In her widely discussed BBC interview, Mrs. Aisha Buhari served notice that she might not support her husband to run for reelection in 2019. Her statement got me thinking: it is about time Nigerians began to think about creating a coalition of progressive, enlightened and visionary citizens to seek political power at every level and undertake the task both of founding their country and realizing its potential. It would be a tragedy to wait until 2019 and, throwing up hands in despair, declare again that we must cast our lots either with the PDP, despite its long history of failure, or the APC, which is just as bereft of ideas.

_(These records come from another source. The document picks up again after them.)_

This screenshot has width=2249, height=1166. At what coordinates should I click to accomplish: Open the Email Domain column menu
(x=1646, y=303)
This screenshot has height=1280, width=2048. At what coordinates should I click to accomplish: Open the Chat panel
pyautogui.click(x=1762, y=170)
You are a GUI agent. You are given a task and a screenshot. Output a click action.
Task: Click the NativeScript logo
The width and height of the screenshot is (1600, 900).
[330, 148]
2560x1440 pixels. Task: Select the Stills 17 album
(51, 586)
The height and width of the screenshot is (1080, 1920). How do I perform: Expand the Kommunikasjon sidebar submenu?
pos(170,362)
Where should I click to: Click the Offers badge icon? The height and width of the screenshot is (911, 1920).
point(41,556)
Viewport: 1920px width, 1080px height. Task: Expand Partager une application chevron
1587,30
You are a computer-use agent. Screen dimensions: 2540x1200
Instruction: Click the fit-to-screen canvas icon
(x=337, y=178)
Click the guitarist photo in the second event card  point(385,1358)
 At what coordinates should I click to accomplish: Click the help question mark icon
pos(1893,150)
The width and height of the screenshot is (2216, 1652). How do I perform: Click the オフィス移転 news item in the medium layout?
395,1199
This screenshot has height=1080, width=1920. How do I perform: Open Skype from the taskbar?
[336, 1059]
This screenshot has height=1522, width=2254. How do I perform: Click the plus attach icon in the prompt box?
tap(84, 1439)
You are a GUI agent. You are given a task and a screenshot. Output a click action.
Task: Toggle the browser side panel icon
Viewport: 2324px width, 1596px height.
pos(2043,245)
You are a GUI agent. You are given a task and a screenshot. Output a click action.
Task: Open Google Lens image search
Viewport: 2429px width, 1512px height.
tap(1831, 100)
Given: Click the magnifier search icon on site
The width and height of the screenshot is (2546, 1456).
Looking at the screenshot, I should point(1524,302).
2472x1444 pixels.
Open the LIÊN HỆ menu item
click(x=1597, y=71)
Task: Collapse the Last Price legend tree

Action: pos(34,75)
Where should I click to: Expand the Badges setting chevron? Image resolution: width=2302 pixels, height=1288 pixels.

Talking of visionary leadership, I am rather fond of recalling a TV program in which Steve Kroft, a correspondent on “60 Minutes,” an American news program, interviewed Sheikh Mohammed bin Rashid Al Maktoum of Dubai. The correspondent began by asking what the sheik was trying to do. The sheik’s response was instructive in its clarity: “I want [Dubai] to be Number One—not in the region, but in the world.” Next, the reporter asked, “What do you mean by Number One?” The sheikh had a ready response: “In everything: higher education, health, housing, just [giving] my people the highest way of living.”
The journalist then remarked to the sheikh might have chosen to transform his kingdom within the longer span of a generation, not at the hurried, sweeping pace of a few years. Eyes sharpened, Dubai’s ruler came back: “I want my people to live [a] better life now, to go to the highest schools now, to get good healthcare now—not after twenty years.”
“60 Minutes” showed that the sheikh had carefully chosen young, soundly educated people to supervise critical areas of his transformation agenda. Apart from their youth, these aides were also seized by a palpable dynamism and can-do spirit. By contrast, Mr. Buhari and his predecessors make a habit of entrusting too many critical assignments to old, superannuated men and women who are set in their (bad) ways and obsessed with personal aggrandizement.
Time is short, 2019 around the corner. It’s time Nigerians of developmental vision and moral acumen coalesced around a political party to ensure that the PDP and APC do not crop up as our sole default choices in two and a half years.